GULFPORT, Miss. (WJTV) – The journey of Fog, an endangered Kemp’s ridley sea turtle, probably started somewhere in the warm waters of the Gulf of Mexico, although juvenile turtles can live as far north as Nova Scotia. But in December 2020, Fog was found cold-stunned on the shores of the North Atlantic Ocean. He was admitted with pneumonia to New England Aquarium on December 11, 2020. The pneumonia was due to the bacteria, Mycobacterium chelonae, a difficult-to-treat pathogen that is common in aquatic animals.

In October 2021, Fog was one step closer to home when he was placed on an airplane and flown more than 1,600 miles south, thanks to the nonprofit group Turtles Fly Too, for additional treatment at Mississippi Aquarium. The Aquarium is located along the warm waters of the Mississippi Sound on the Gulf of Mexico. And after several months of successful rehabilitation, Fog needed a lung biopsy.

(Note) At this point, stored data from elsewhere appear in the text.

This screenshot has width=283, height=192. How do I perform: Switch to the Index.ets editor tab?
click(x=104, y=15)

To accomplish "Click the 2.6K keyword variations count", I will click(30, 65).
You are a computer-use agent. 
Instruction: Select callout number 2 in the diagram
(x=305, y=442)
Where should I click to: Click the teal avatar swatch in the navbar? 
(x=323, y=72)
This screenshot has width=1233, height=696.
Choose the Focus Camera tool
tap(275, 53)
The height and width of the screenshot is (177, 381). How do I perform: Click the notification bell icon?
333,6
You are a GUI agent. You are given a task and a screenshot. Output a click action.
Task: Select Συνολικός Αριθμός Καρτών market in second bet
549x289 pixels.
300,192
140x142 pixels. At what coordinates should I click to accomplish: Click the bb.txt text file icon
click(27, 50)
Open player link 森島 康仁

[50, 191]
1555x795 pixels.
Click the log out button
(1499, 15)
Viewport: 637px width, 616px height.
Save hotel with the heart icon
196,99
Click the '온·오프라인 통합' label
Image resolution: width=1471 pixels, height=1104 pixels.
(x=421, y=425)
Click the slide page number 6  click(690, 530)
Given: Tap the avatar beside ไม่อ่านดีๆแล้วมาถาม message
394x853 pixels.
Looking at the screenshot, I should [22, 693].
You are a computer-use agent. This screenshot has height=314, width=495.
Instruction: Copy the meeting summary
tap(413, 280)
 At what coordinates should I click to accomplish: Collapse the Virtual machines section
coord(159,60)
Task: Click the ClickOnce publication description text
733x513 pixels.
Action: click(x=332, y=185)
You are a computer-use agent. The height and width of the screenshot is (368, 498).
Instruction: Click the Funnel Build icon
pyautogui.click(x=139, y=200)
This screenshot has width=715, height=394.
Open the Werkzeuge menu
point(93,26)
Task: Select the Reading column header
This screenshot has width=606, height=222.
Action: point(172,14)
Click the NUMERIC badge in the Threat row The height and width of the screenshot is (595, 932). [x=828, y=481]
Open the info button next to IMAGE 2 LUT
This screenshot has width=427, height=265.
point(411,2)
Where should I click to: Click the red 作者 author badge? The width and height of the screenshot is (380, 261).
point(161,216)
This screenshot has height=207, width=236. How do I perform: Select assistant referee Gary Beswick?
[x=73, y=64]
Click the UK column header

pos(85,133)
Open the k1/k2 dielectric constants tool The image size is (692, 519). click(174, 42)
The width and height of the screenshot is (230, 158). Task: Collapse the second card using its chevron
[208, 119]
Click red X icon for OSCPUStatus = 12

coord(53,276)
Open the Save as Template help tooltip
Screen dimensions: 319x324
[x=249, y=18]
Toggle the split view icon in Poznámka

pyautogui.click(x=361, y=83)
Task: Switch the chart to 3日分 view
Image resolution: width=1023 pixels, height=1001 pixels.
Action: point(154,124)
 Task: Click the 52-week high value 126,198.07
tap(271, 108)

On Wednesday, April 6, the Mississippi Aquarium veterinary team welcomed Dr. Charles Innis of New England Aquarium to assist with the lung biopsy procedure on Fog. Innis is renowned for his expertise with reptiles. In 2011, he was among the first group of veterinarians to be recognized as a reptile and amphibian specialist by the American Board of Veterinary Practitioners. He is co-editor and co-author of the 2017 text, Sea Turtle Health and Rehabilitation.

“We were honored to have Dr. Innis, one of the world’s experts in sea turtles, come down and teach us how to do a lung biopsy,” Mississippi Aquarium Vice President of Veterinary Services Dr. Alexa Delaune said. “He started Fog’s treatment, so he wanted to see it through, and it was a great opportunity for us to learn from him.” Fog had a severe infection in New England that required long-term and intensive treatment. New England Aquarium sent him to Mississippi Aquarium because Dr. Innis knew we were willing and able to treat complicated medical cases.

Delaune said the biopsy went well, and the sea turtle is recovering from the procedure. But his road to release into the Mississippi Sound could still be several weeks away.

“It usually takes a month or longer before the results come back,” Delaune said. “His incision also has to heal, and turtles are slow healers. Since he arrived in October, he’s been eating well, and he’s grown quite a lot. We will continue monitoring his condition and treating him until he’s cleared for release.”